The ministry is consulting with the Defense Agency and the National Police Agency on the possibility of having them dispatch troops or police to protect the embassy and its staff.
The third option involves stepping up security by hiring more guards from the private sector to protect the embassy, the official said.
Observers said the security measures at the embassy appear weaker than the military protection at other diplomatic compounds in Iraq, making it a potentially easy target for terrorists.
On Nov. 29, two Japanese diplomats and their Iraqi driver were killed when their vehicle was attacked near the northern Iraqi city of Tikrit.
Violence has spread mainly in central and southern Iraq recently, as seen in a string of clashes since last weekend between supporters of anti-U.S. Shiite cleric Muqtada al-Sadr and the U.S.-led occupation forces.

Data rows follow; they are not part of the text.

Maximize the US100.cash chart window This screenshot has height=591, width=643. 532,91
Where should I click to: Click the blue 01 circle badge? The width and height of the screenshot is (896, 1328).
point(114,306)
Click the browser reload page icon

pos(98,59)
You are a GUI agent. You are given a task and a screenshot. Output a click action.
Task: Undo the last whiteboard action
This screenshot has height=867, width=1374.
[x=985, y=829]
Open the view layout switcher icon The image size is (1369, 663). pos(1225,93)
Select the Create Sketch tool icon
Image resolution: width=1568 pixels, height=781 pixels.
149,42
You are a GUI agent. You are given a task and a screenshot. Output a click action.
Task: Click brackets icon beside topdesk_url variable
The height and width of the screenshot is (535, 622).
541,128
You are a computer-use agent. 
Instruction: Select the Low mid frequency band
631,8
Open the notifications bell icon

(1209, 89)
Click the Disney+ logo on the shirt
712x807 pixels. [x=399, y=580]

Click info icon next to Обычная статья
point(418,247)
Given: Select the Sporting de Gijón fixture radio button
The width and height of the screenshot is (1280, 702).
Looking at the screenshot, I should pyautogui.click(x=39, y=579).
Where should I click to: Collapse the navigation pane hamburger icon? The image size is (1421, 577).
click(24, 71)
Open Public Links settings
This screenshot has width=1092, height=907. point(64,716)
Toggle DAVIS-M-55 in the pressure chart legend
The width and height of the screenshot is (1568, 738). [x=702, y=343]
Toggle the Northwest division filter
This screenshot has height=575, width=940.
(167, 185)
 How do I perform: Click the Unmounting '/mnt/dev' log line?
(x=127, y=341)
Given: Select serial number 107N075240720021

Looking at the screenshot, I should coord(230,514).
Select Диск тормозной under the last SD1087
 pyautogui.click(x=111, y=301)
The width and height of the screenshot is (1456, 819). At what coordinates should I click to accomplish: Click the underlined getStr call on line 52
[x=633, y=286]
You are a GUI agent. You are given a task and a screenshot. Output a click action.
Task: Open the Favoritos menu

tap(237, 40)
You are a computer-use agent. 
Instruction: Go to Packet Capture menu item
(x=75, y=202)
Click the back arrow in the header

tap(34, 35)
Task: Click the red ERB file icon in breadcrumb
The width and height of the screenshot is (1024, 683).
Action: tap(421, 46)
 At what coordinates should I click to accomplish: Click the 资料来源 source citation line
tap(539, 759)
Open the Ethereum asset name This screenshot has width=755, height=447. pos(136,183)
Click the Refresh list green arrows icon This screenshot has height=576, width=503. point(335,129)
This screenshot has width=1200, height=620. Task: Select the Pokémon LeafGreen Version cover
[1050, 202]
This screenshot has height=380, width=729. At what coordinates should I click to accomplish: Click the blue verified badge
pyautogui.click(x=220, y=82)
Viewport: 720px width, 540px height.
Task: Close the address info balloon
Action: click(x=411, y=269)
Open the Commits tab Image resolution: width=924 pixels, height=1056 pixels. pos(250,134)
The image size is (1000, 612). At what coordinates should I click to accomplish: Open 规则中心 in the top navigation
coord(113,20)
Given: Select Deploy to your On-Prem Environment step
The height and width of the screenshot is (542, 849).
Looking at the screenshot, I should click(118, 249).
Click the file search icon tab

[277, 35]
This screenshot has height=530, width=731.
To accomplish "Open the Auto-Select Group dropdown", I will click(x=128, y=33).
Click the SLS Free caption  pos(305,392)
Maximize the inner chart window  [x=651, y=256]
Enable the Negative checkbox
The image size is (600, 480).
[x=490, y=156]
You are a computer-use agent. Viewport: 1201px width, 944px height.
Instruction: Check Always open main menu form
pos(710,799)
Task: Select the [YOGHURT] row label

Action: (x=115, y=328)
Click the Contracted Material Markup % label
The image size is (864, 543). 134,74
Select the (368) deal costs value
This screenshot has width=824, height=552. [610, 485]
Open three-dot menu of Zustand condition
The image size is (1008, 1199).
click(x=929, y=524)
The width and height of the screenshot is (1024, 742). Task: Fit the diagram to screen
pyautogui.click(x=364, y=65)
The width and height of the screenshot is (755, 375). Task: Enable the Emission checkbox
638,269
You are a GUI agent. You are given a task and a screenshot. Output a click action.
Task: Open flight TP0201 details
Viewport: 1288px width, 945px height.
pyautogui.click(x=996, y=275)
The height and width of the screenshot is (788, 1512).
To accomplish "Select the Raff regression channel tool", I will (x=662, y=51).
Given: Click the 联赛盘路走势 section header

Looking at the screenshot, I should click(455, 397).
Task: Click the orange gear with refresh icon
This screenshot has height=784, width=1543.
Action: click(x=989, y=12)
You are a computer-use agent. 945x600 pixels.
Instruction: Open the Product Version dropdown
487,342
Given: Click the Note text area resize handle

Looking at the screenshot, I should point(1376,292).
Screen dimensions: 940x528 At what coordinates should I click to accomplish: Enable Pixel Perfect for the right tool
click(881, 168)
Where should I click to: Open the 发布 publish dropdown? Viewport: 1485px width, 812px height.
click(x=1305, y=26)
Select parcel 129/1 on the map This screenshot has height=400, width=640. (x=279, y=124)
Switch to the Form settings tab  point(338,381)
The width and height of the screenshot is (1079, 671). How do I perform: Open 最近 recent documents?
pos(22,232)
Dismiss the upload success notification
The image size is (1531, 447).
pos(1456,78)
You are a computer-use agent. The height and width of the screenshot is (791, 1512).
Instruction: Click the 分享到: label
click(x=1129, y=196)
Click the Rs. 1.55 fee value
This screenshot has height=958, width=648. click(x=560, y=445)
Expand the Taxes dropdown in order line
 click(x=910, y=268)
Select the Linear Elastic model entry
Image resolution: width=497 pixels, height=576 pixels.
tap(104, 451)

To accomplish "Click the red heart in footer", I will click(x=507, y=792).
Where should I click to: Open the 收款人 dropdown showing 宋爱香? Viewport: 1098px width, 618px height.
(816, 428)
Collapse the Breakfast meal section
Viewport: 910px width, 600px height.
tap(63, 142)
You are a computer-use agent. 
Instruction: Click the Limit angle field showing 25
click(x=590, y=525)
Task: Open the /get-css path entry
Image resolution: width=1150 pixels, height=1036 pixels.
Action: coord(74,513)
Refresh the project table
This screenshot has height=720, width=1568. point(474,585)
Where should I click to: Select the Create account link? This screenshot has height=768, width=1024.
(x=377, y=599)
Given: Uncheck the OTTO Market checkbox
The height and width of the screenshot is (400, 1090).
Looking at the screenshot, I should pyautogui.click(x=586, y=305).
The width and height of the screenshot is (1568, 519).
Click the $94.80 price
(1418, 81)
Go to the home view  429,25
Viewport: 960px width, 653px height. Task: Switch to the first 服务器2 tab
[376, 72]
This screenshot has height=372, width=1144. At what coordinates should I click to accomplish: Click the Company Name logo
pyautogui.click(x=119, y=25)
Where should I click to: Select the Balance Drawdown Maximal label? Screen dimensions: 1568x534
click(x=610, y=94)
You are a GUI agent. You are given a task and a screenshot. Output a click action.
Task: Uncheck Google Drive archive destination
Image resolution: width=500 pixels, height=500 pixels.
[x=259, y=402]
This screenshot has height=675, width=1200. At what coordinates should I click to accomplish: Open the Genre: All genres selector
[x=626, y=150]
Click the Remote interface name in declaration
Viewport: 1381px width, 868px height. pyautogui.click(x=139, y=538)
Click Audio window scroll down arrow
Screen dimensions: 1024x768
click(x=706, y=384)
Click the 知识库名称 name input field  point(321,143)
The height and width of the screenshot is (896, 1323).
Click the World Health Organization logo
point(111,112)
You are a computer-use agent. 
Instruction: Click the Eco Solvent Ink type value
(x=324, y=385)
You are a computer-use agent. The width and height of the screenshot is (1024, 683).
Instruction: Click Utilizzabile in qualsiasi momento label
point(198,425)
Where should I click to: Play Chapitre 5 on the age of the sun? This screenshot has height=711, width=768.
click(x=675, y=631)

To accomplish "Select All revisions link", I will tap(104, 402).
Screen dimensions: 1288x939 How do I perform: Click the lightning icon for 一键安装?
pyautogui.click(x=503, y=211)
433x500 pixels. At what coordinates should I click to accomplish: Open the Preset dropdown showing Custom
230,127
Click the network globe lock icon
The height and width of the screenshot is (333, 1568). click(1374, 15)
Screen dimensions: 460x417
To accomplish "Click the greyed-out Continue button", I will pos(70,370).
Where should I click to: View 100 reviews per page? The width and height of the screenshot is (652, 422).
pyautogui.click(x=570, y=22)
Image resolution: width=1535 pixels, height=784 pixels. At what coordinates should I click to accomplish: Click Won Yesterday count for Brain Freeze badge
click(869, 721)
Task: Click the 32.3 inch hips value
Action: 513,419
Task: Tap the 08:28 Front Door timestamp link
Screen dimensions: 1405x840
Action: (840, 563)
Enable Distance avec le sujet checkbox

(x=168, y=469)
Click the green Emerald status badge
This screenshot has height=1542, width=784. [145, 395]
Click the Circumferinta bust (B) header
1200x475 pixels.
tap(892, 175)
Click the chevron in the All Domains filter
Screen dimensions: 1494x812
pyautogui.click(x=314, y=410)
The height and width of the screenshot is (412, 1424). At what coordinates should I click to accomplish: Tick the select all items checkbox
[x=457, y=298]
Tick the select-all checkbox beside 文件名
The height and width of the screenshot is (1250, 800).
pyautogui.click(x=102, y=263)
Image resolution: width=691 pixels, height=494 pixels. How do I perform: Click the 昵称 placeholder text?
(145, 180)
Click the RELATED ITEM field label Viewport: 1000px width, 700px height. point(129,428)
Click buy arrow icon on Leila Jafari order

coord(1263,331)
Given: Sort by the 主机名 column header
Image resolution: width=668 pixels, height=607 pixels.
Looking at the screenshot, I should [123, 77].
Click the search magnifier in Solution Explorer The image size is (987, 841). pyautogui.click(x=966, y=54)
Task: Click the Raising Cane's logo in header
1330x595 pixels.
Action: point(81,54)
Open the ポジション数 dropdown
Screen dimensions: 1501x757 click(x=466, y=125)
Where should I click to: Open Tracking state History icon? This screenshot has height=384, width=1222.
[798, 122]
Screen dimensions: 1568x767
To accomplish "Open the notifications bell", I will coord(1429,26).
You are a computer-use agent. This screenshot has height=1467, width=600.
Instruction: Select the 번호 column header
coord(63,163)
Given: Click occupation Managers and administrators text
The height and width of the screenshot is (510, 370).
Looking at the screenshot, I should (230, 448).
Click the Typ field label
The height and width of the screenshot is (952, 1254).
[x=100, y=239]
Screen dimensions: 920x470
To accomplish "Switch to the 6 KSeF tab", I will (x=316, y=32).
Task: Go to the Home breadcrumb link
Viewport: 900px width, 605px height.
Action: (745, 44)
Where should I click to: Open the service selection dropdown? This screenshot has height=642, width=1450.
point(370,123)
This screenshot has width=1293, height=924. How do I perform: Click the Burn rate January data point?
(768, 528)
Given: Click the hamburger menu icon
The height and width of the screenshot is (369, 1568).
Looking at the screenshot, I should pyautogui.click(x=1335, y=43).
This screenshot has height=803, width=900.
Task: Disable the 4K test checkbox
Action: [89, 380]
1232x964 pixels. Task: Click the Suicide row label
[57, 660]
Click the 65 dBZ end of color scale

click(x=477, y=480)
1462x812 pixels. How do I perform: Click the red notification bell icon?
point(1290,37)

The incidents have prompted the Defense Agency to tighten security in Iraq and caused the reconstruction aid activities of the Ground Self-Defense Force troops outside their camp in the southern city of Samawah to be suspended.
“We had not envisioned this kind of situation, so we need to come up with an outcome quickly,” the official said. “Unlike other countries’ military and police, (the SDF and Japanese police) have not had training on protecting the embassy under such circumstances or guarding people at the embassy, so we also need to consider this aspect.”